Dans le cas où la planète qu’il est envisagé de terraformer est déjà habitée, les espèces vivantes concernées posséderont nécessairement une valeur scientifique. Elles peuvent par exemple représenter des solutions médicales ou encore technologiques susceptibles d’être bénéfiques à l’homme. De ce fait, l’être humain pourrait-il s’arroger le droit d’éradiquer des espèces extra-terrestres et par conséquent d’inhiber la recherche scientifique et les possibles avancées qui pourraient en découler ? En d’autres termes, la valeur scientifique ne devrait-elle pas être priorisée par rapport à la terraformation ?

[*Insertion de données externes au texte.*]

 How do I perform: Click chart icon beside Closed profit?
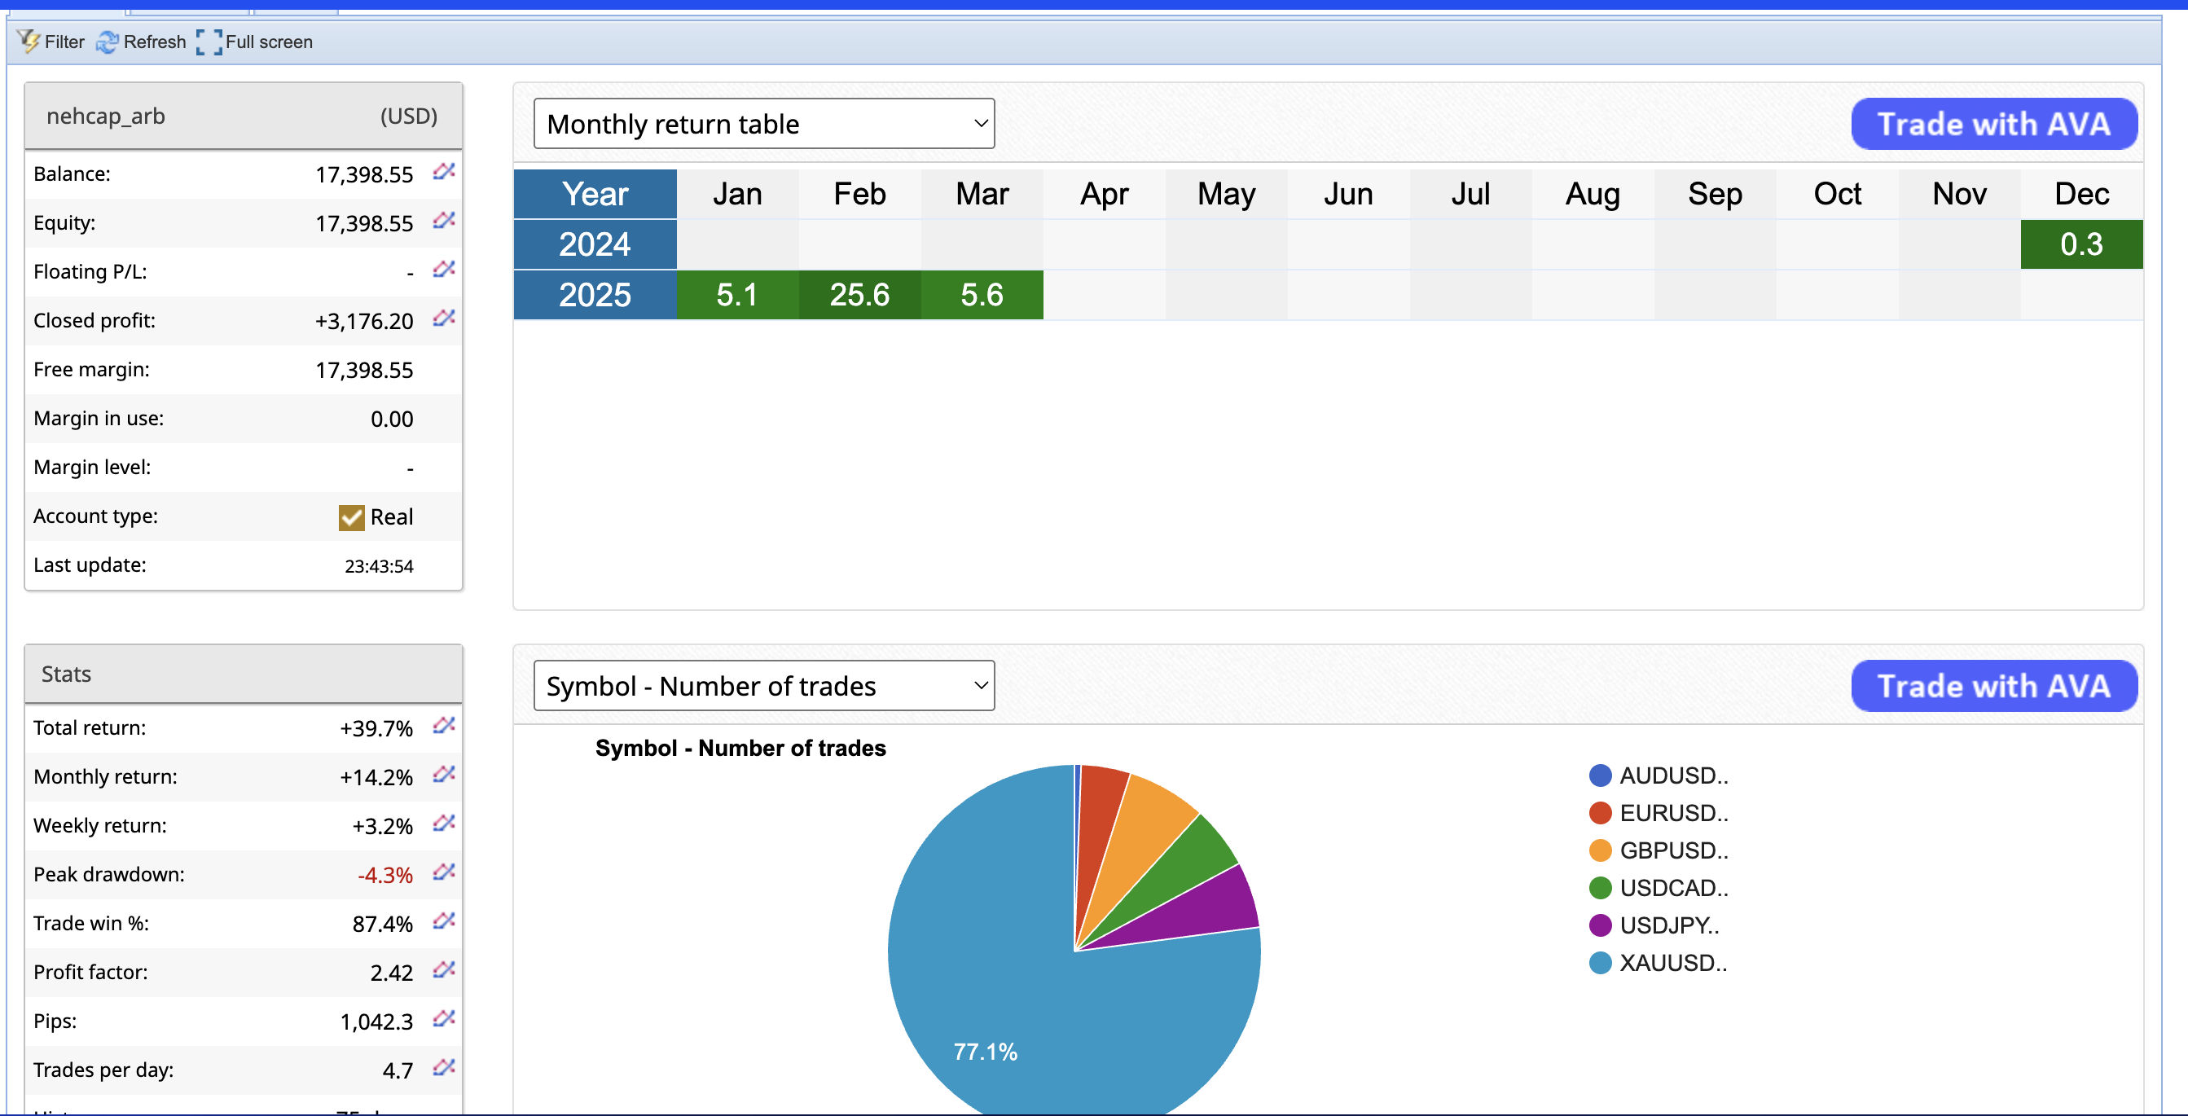443,318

Dans un contexte où la planète est inhabitée, les mêmes problèmes de valeur scientifique se posent. En effet, même sans la présence d’êtres vivants, la planète peut présenter un intérêt scientifique pour certaines disciplines comme la géologie ou la climatologie. Dans le cas où seraient découvertes des traces de vie passée, la planète aurait également une valeur pour la biologie, et éventuellement l’archéologie qui pourrait par exemple s’efforcer d’expliquer les raisons de la disparition de la vie sur cette planète et nous renseigner sur les précautions à prendre pour ne pas commettre les mêmes erreurs.
En conclusion, la terraformation soulève plusieurs questions éthiques quant à son application. Cependant, son étude théorique pourrait nous amener à développer de nouvelles connaissances sur les interactions écosystémiques de notre planète et leur éventuelle gestion qui pourrait éventuellement contribuer à résoudre la crise environnementale que nous traversons.